Rewrite the part of the listing that begins at the line containing "About Depression (527, 190)" and stops after the line containing "CasateOnline (1028, 243)", replacing "Jobs" with "Careers" and changing nothing else. Return only those lines.
▬▬▬▬▬▬
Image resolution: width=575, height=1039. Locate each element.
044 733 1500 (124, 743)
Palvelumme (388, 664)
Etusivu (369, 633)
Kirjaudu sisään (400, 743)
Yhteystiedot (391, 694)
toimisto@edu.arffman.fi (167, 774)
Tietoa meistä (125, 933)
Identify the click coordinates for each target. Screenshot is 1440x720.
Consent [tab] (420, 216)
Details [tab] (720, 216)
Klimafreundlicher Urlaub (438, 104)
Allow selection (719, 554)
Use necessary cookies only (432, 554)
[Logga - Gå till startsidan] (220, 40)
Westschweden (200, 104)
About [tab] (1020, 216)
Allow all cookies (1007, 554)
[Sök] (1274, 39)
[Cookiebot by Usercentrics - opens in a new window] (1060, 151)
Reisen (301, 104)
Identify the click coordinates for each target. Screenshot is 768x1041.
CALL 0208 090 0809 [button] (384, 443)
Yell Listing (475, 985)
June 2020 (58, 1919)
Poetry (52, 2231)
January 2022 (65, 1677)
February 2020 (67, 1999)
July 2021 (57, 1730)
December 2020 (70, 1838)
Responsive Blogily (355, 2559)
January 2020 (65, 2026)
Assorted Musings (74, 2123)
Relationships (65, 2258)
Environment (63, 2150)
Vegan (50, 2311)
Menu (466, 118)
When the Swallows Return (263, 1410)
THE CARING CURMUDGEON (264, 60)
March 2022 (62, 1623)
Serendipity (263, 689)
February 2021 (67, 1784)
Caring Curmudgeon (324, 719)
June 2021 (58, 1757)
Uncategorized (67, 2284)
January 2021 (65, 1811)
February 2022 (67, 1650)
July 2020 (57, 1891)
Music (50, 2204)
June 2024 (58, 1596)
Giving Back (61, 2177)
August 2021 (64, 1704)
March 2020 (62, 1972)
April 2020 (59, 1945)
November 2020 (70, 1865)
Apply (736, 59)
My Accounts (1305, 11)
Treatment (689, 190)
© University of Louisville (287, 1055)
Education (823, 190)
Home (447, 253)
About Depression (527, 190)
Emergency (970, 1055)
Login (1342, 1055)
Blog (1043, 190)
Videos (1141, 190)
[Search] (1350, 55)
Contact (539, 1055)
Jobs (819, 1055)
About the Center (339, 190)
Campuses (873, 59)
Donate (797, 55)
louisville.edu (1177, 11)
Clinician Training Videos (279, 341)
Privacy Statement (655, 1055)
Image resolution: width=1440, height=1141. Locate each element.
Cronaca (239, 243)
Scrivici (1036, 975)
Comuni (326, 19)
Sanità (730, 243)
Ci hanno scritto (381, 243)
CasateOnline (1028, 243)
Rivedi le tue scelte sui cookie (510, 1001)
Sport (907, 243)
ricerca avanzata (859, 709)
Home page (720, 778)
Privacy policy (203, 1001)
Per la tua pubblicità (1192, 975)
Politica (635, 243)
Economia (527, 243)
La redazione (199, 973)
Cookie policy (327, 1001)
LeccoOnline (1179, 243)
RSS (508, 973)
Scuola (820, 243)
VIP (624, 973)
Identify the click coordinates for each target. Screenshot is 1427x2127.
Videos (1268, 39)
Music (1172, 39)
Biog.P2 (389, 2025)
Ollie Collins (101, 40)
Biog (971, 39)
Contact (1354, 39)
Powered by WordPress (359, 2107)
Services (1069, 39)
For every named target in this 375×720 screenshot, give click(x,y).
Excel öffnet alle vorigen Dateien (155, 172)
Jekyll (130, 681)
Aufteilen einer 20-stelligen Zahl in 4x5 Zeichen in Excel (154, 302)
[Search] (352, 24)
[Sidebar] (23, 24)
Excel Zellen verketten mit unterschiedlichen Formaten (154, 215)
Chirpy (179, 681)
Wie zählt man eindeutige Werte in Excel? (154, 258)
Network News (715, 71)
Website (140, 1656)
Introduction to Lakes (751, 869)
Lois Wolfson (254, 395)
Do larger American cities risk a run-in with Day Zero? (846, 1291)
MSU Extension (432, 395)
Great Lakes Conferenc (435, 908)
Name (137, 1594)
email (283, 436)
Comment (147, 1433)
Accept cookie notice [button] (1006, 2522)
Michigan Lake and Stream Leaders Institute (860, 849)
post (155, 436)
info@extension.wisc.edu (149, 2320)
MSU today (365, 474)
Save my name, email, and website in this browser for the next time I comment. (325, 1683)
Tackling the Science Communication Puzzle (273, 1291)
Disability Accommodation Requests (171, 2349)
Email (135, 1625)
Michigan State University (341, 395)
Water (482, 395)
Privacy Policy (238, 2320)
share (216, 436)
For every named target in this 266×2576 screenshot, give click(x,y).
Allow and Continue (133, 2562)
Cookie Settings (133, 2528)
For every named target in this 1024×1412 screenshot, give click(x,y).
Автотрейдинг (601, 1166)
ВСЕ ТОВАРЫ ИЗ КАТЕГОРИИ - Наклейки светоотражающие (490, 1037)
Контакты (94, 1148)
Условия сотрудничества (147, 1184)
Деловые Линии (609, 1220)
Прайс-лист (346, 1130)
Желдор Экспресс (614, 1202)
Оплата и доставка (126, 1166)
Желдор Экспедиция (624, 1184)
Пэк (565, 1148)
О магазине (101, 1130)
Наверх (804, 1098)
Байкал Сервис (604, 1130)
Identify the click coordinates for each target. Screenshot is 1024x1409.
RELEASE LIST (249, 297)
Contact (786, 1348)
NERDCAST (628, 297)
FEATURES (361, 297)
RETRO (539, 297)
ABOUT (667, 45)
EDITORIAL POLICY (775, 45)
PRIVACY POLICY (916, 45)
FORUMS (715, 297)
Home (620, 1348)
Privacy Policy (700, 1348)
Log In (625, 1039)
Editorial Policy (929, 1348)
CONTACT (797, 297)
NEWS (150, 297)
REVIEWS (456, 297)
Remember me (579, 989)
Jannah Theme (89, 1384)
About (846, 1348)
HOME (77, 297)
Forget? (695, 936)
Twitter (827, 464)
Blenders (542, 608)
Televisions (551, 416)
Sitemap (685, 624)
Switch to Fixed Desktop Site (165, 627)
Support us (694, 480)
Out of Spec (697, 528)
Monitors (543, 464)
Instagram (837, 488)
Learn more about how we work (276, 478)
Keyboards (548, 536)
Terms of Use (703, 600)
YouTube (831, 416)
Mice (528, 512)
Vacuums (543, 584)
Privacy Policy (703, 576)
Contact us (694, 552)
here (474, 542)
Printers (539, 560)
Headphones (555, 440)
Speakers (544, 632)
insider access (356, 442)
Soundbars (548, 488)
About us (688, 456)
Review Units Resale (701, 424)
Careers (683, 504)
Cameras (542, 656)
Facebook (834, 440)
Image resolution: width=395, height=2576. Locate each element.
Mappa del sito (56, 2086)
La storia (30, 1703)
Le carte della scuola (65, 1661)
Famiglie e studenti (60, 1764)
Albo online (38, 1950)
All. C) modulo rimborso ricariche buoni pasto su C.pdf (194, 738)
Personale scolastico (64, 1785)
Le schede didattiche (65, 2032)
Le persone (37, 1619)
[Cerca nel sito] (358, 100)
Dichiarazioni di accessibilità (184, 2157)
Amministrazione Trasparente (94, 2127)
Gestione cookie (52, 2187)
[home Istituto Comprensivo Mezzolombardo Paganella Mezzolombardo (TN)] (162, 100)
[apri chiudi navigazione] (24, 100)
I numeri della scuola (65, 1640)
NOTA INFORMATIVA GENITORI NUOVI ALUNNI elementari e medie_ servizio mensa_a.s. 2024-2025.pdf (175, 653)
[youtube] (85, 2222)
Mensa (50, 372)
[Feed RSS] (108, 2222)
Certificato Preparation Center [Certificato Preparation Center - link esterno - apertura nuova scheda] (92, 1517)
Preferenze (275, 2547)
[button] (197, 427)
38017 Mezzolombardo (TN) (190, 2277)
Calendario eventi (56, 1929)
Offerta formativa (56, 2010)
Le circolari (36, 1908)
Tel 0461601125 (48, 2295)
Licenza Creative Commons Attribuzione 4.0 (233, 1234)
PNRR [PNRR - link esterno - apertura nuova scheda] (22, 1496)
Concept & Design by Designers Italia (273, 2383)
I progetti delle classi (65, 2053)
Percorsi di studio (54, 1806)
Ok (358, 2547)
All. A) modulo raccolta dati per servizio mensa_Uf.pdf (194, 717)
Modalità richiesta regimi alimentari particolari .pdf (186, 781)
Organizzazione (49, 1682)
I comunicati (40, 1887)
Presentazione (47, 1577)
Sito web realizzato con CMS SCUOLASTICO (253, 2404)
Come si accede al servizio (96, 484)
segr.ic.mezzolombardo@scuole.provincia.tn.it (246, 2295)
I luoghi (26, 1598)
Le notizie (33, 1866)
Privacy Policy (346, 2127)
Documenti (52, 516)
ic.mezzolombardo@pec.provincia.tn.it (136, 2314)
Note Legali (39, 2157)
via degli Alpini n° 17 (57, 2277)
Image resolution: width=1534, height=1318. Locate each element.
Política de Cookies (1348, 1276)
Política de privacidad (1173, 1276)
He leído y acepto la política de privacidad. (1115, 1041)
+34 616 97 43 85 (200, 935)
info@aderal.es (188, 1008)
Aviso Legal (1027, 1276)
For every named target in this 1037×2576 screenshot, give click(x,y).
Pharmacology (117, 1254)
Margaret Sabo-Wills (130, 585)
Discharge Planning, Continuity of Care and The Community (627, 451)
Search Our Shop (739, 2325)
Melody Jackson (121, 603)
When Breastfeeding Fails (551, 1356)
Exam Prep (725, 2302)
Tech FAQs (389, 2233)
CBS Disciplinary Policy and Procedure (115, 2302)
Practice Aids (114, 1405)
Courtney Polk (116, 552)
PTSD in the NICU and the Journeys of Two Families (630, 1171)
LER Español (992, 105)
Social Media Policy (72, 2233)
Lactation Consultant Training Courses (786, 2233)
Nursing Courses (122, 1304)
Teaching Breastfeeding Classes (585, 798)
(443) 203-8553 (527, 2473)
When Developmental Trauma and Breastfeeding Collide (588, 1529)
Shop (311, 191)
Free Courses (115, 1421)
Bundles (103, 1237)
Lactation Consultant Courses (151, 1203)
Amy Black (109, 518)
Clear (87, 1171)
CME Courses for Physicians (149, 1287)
▬▬▬▬▬▬
[Response for this exercise]:
About Depression (527, 190)
Emergency (970, 1055)
Login (1342, 1055)
Blog (1043, 190)
Videos (1141, 190)
[Search] (1350, 55)
Contact (539, 1055)
Careers (819, 1055)
About the Center (339, 190)
Campuses (873, 59)
Donate (797, 55)
louisville.edu (1177, 11)
Clinician Training Videos (279, 341)
Privacy Statement (655, 1055)
Image resolution: width=1440, height=1141. Locate each element.
Cronaca (239, 243)
Scrivici (1036, 975)
Comuni (326, 19)
Sanità (730, 243)
Ci hanno scritto (381, 243)
CasateOnline (1028, 243)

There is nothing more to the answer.